Les marchés financiers s’inquiètent modérément de la guerre au Moyen-Orient
Comme on pouvait s’y attendre, les marchés financiers réagissent à la guerre déclenchée samedi au Moyen-Orient. Lundi, les grandes bourses internationales ont terminé en baisse. L’Europe n’a pas été épargnée. Mais les baisses restent pour l’heure modérées.
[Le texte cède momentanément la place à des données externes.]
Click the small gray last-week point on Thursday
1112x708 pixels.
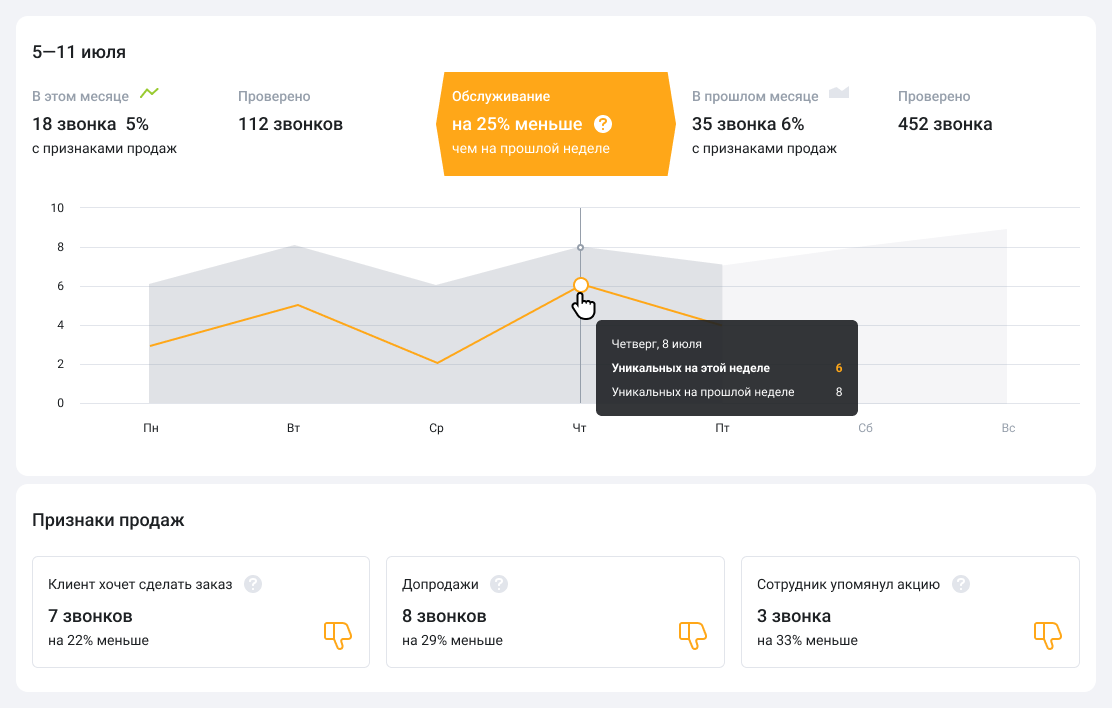coord(580,247)
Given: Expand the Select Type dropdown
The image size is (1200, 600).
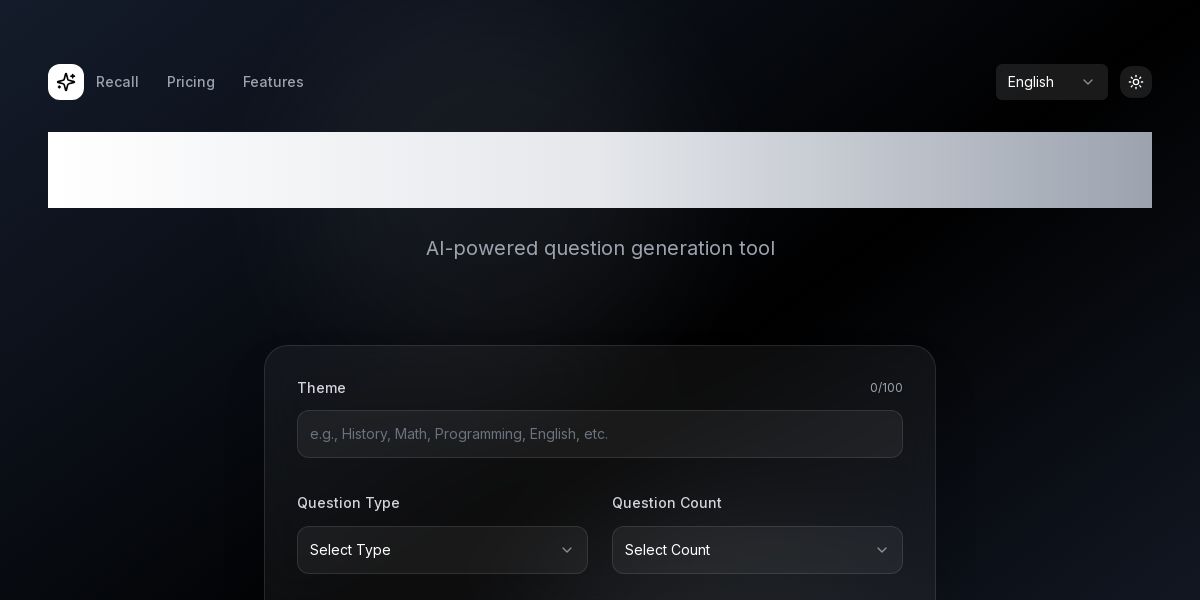Looking at the screenshot, I should coord(442,550).
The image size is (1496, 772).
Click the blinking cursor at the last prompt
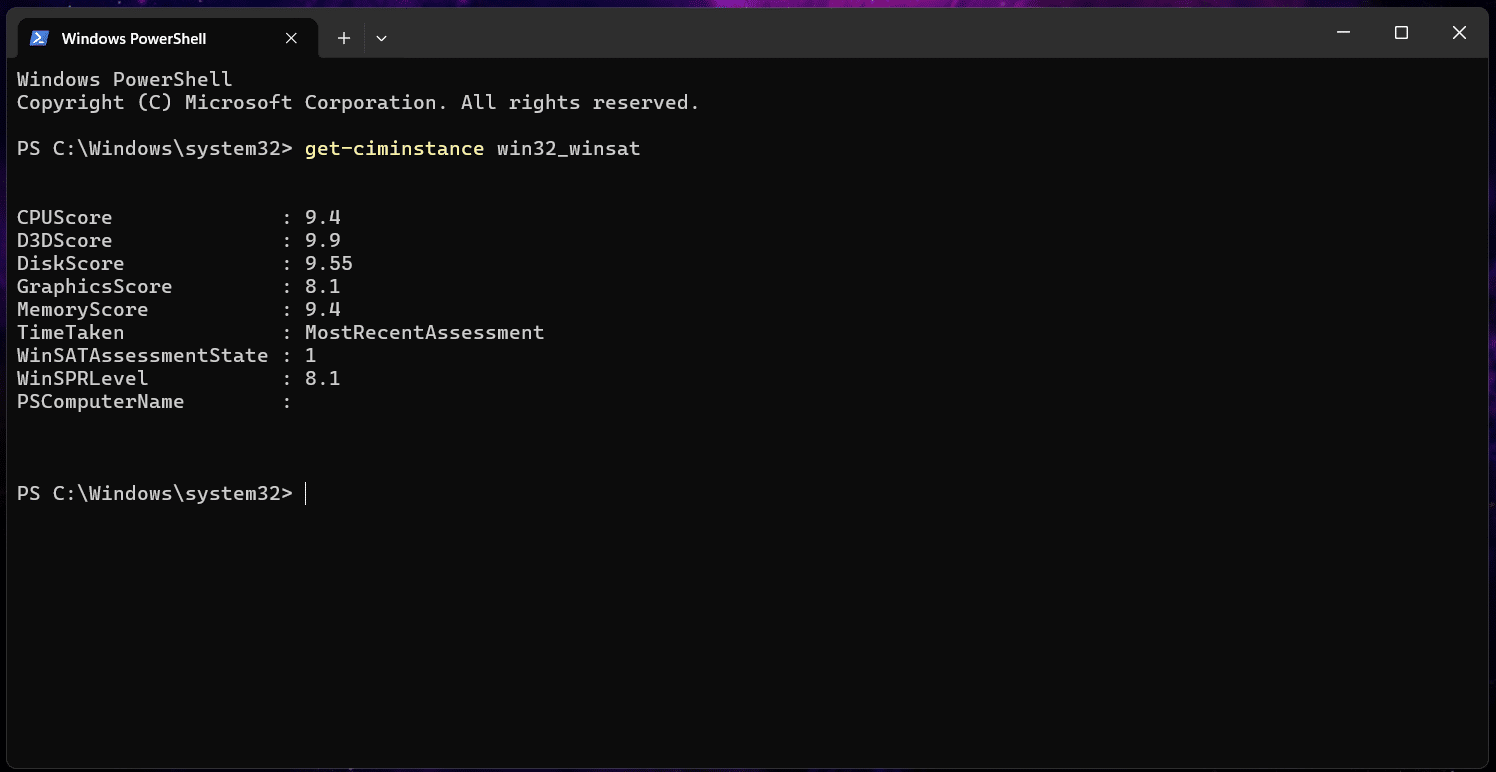coord(306,493)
À Paris, l’indice CAC 40 a terminé la journée de lundi 2 mars en repli de 2,17%. À Francfort, la perte a été de 2,6%, tandis qu’à Milan, l’indice a chuté de 1,4%. Londres a enregistré une baisse de 1,2%. Aux États-Unis, la Bourse de New York a limité la casse en ne cédant que 0,1%. Cette réaction des marchés financiers aux bombardements au Moyen-Orient reste modérée. Au vu des fortes hausses des prix de l’énergie, notamment du pétrole et du gaz, les pertes boursières pourraient être plus sévères.
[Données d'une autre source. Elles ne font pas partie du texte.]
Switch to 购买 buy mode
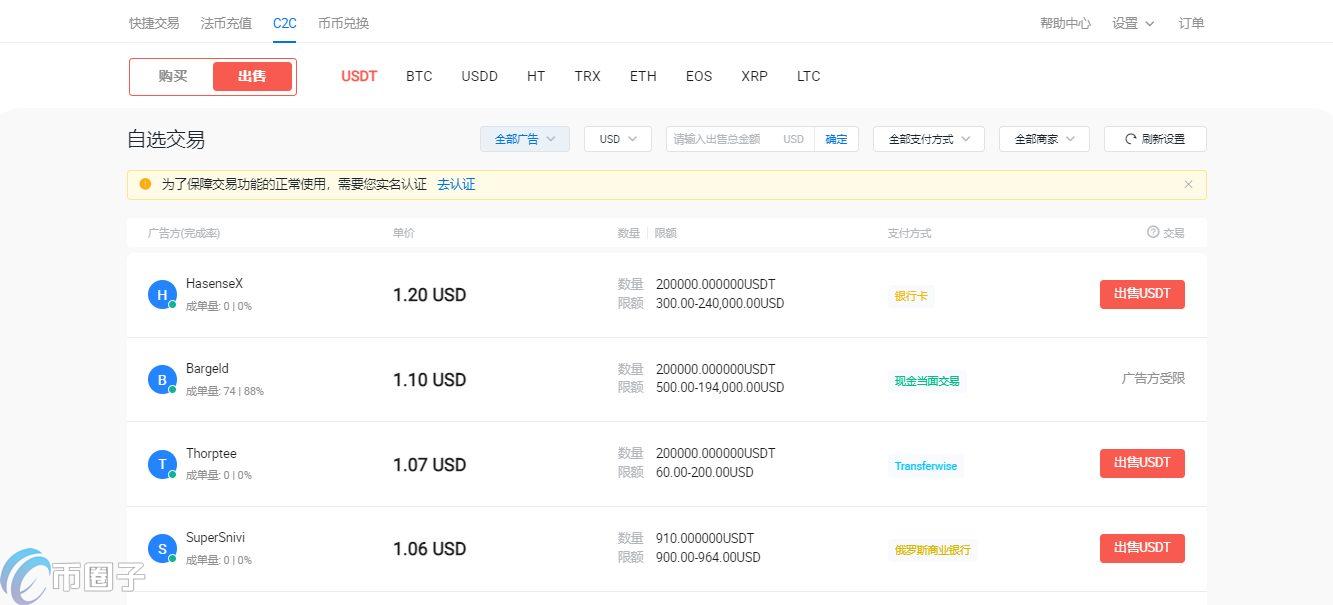 pos(172,76)
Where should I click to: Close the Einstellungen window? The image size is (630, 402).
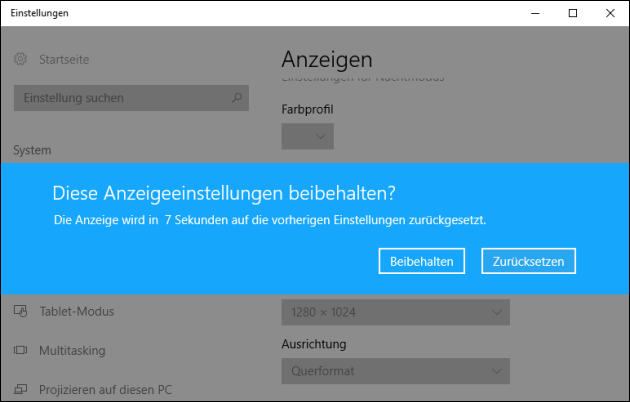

Les marchés attendent de voir comment la situation évolue. Ce sont les entreprises de secteurs particulièrement sensibles qui ont particulièrement souffert. Dans le tourisme, par exemple, la guerre dans une région entraîne une diminution des voyages. Le géant hôtelier français Accor a vu son action perdre 9%, atteignant un peu moins de 45 euros le titre. Air-France-KLM a également chuté de 9%, tandis qu’Aéroports de Paris a perdu 3%. En revanche, l’envolée des cours du pétrole a profité à des valeurs comme TotalEnergies, dont l’action a atteint un plus haut historique à plus de 70 euros, avec une hausse de 2% sur la journée.
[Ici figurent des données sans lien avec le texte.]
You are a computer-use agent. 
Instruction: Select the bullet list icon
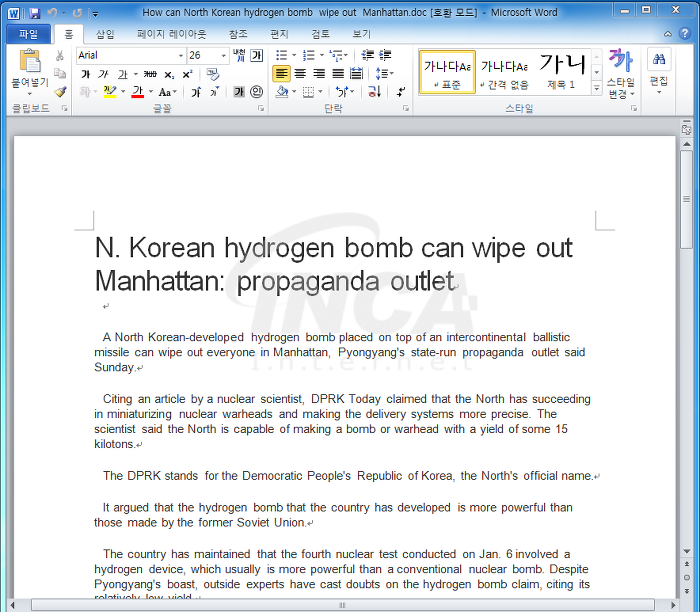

Les investisseurs se tournent vers ce que l’on appelle les valeurs refuge. En période de crise, ils se détournent des entreprises à risques, vendent leurs actions et placent leur argent sur des titres sécurisés. La situation au Moyen-Orient complique les perspectives de croissance économique mondiale, qui pourrait être revue à la baisse. De plus, une reprise de l’inflation pourrait être provoquée par la flambée des prix du pétrole et du gaz.
Les actions qui baissent à la Bourse ne représentent pas de l’argent perdu, mais de l’argent qui se déplace. Bien que la Bourse baisse légèrement, d’autres valeurs, comme l’or et l’argent, en profitent. Cela vaut également pour la dette des États. En période de tensions géopolitiques, les investisseurs achètent des obligations, titres de dettes émis par les grands pays. Ils préfèrent acheter de la dette de pays comme la France, qui offre l’assurance d’un remboursement à terme, souvent à des taux d’intérêt plus confortables qu’un hypothétique cours de Bourse.